> [WHAT THE EXERCISE ASKS] Write out exactly the lines from the one holding "This screenshot has" to the last line of the entries, both ends included and nothing else, without the pictures.

━━━━━ RECORDS TO USE

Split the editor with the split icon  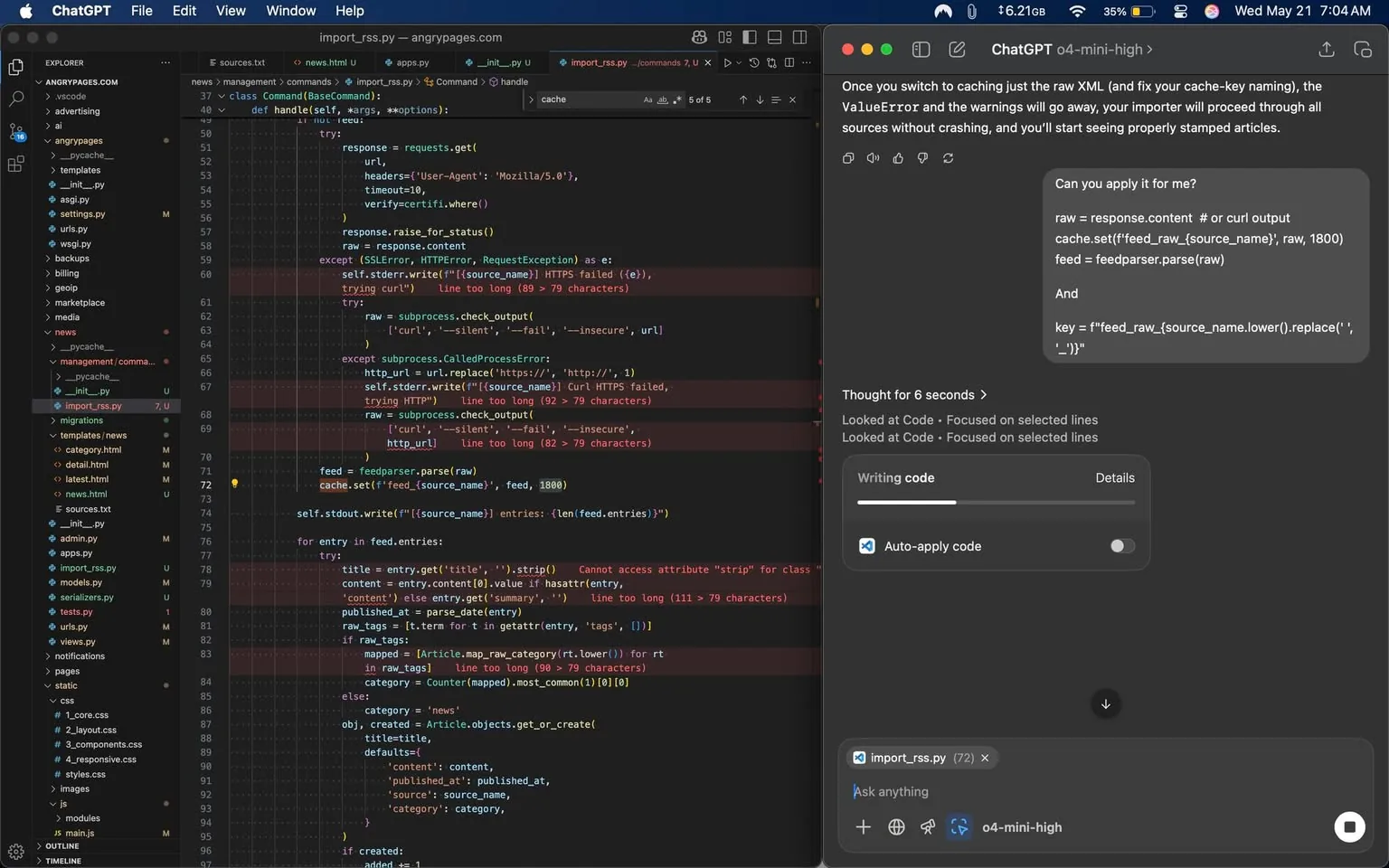(x=789, y=62)
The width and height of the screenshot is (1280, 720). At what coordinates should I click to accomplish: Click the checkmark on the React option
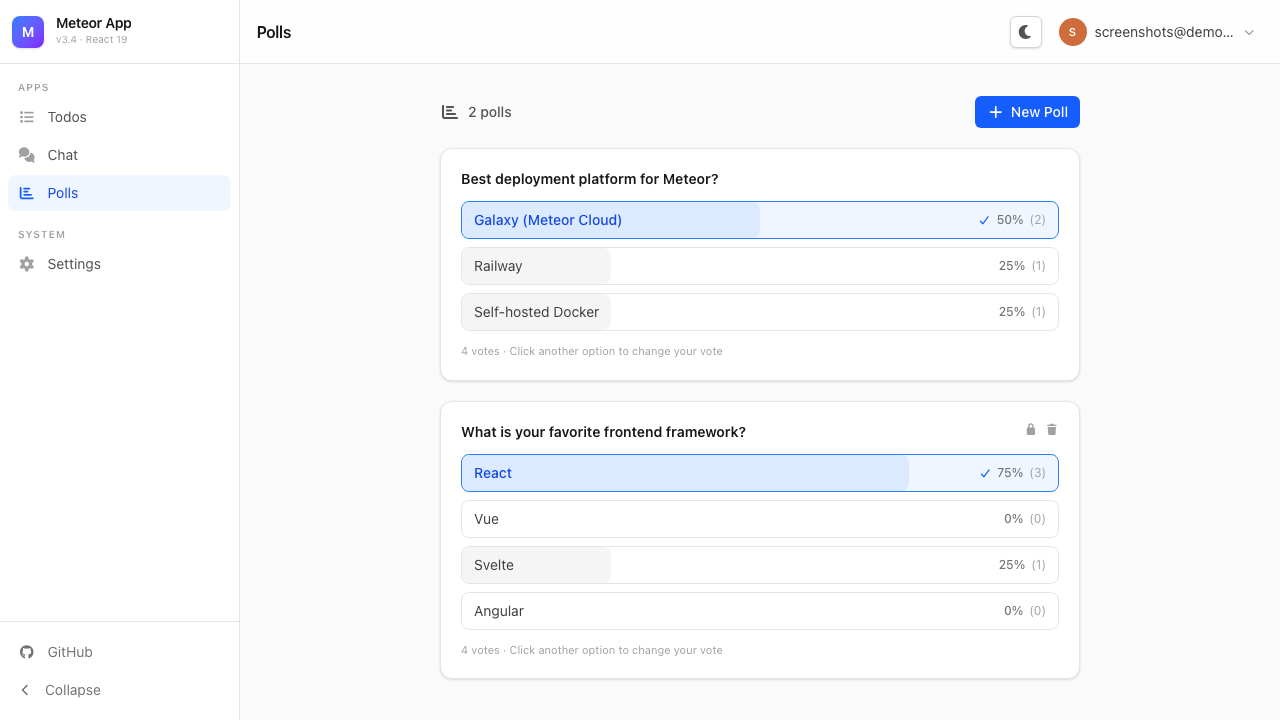coord(984,472)
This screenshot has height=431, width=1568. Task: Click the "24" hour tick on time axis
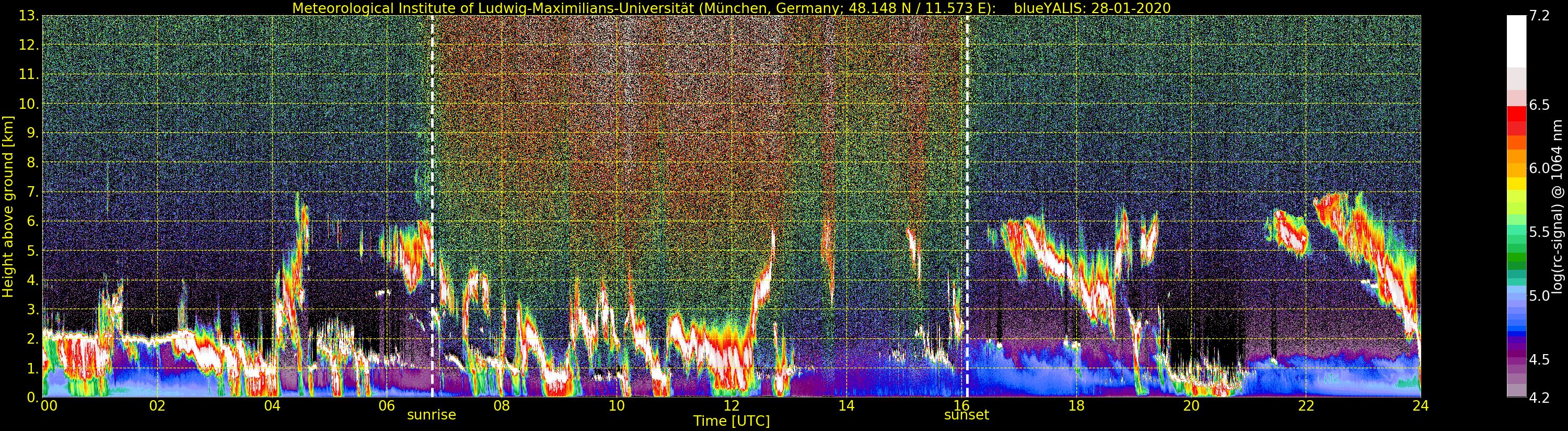coord(1420,406)
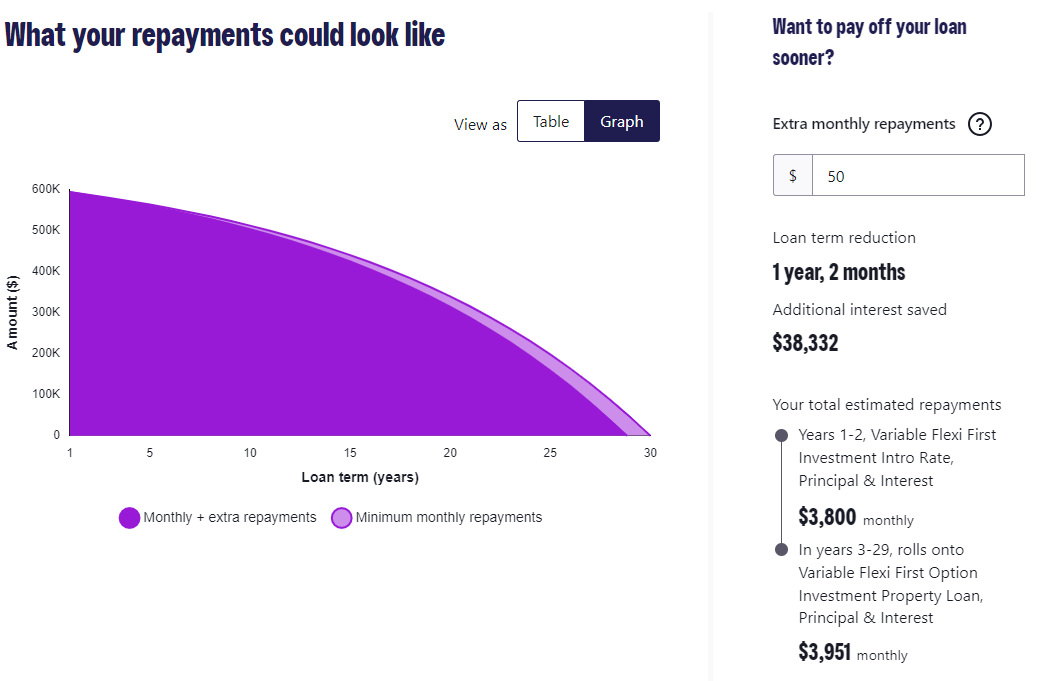Screen dimensions: 1059x681
Task: Click the extra monthly repayments input field
Action: (x=917, y=175)
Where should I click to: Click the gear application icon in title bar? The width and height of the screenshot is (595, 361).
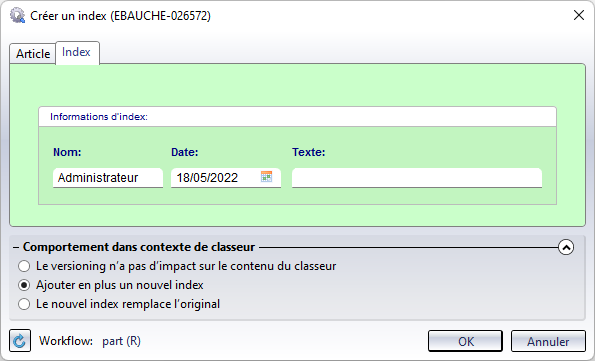pos(17,16)
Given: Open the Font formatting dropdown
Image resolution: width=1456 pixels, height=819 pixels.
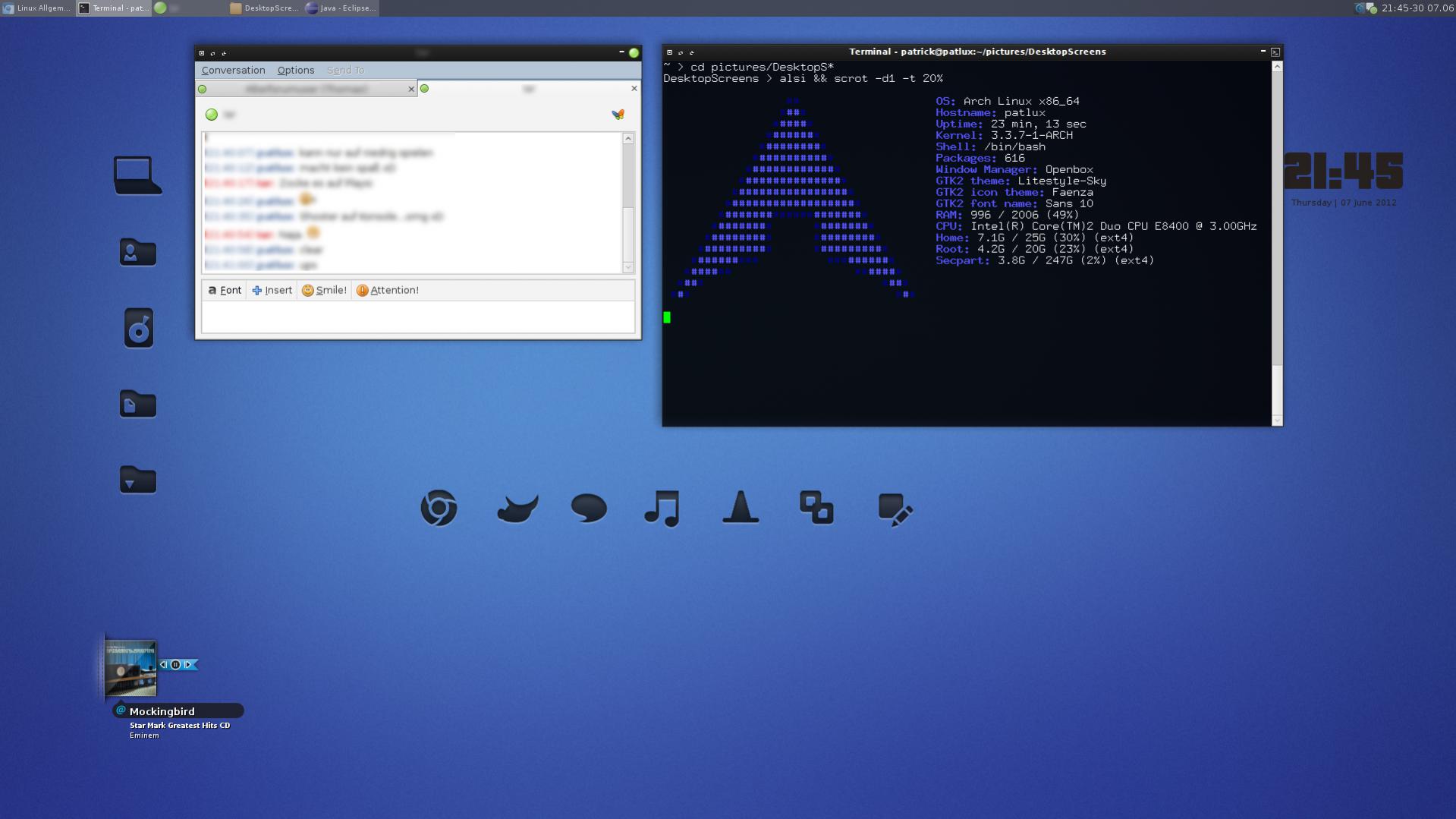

━━━━━━━━━━

> [SOLUTION]
This screenshot has height=431, width=1568. Task: Click the "24" hour tick on time axis
coord(1420,406)
Screen dimensions: 1059x681
Task: Click the extra monthly repayments input field
Action: (x=917, y=175)
Where should I click to: Click the gear application icon in title bar? The width and height of the screenshot is (595, 361).
pos(17,16)
Given: Open the Font formatting dropdown
Image resolution: width=1456 pixels, height=819 pixels.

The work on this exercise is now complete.